--- START OF SOURCE EXTRACT ---

There are so many options available to today’s motorhome owner when it comes to choosing alternatives to traditional flat paint. There’s absolutely no reason to hang onto that boring tried-and-true white (or taupe, taupe, taupe) painted in every room throughout your home.

Explore the alternatives. Look in magazines for rooms that appeal to you. Architectural Digest, Southern Accents, Veranda and others all regularly feature homes that have faux finishes on everything from walls to furniture. Designers love to change the feel of a space with color and textures, painted faux finishes are an easy first step in that direction. You can do the same thing, too.

Faux finishes can be applied to almost any surface. From walls, ceilings, cabinetry in the kitchen and bath, floors, to all types of solid furniture as well. Styles of finishes can be extremely simple and subtle, to way, way over-the-top fantasy finishes, depending on your personal taste and pocketbook.

For your walls, here’s something to think about — a faux wall finish can provide a striking and seamless alternative to wallpaper. Seamless. No peeling or splitting. Just a beautiful hand-painted unique finish individually crafted for you alone.

--- END OF SOURCE EXTRACT ---
--- START OF SOURCE EXCERPT ---

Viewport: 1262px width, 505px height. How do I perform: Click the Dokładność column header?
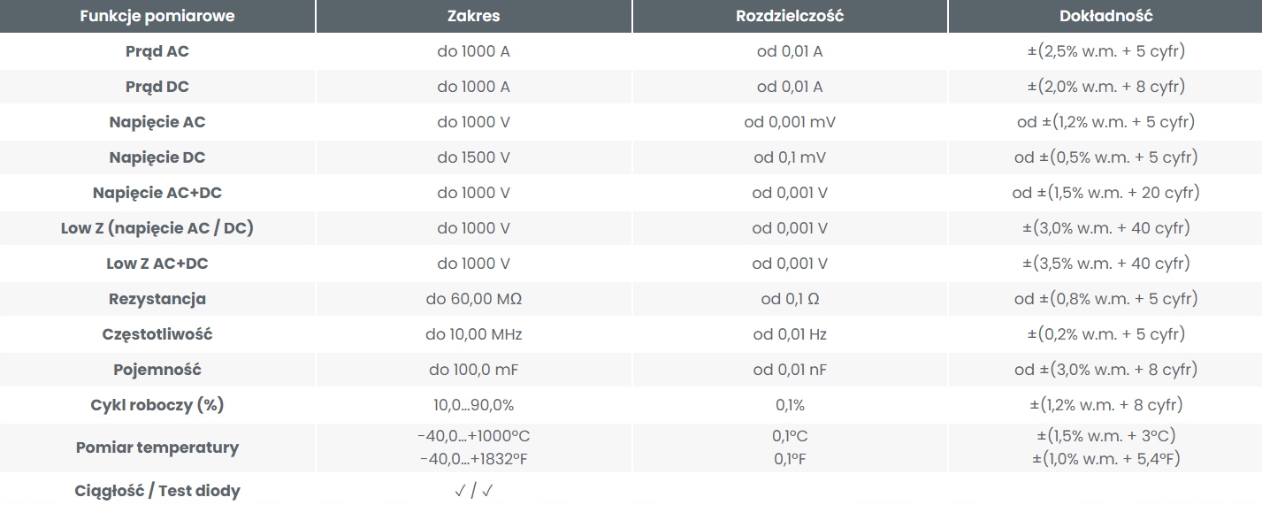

--- END OF SOURCE EXCERPT ---

## REQUIREMENT
Resume the article on faux paint finishes, picking up right after its last sentence.

## RESULT OF THE EXERCISE
A skilled faux finish artist can create a look just for you that the wallpaper manufacturers would love to copy and mass-market. Some of the more popular looks for walls include:

• Color washes – ragged, bushed, sponged single glazes over solid paint, the work-horse of faux finishes
• Multiple glazes – layered over solid paint, provides great depth
• Faux leather looks – terrific in a study
• Faux suede – stipple glaze over solid paint
• Stencil over-all patterns – antique damask or simple borders
• Venetian plasters – lustrous beautiful plasters
• Tuscan old-world plasters – troweled on plaster, chipped, cracked and aged to perfection
• Faux stone effects – limestone, fieldstone, slate, cut and fitted patterns
• Faux brick looks
• Faux wood – faux bois, antiqued, distressed, burled, bamboo
• Faux metal – brilliant metallic glazes, antique iron, verdigris
• Tissue paper – textured paper, paint and glaze
• Stripes – glazed or just painted, always classy

On columns, trim, doors, crown molding, fireplaces and art niches there are a number of cool faux finishes that can enhance the architecture of any room. Classic looks feature:

• Marble – from travertine to Rojo Viejo, the choices are wide open
• Granite – mimic your countertops
• Fantasy stones, such as lapis and malachite
• Gilding – any metal leafing, gold, silver, copper
• Strie – fine dragging of colored glaze over a solid paint

Antique or distressed faux finishes are wonderful choices on cabinetry and furniture. Adding a few worn edges and some crackled paint to those dated, tired kitchen cabinets can give them a fresh new “old” look. Think Provence.

It’s easy to expand your options. Change your mind about what’s acceptable for your sweet home space. Play a little with something fresh and new. Remember, changing the dynamics of your home is easy with the assistance of a skilled and experienced faux finish artist.

Always go to a pro who has a track record and samples and customers who love to tell you about the artist’s work that was created just for them. Then let him create a special room just for you.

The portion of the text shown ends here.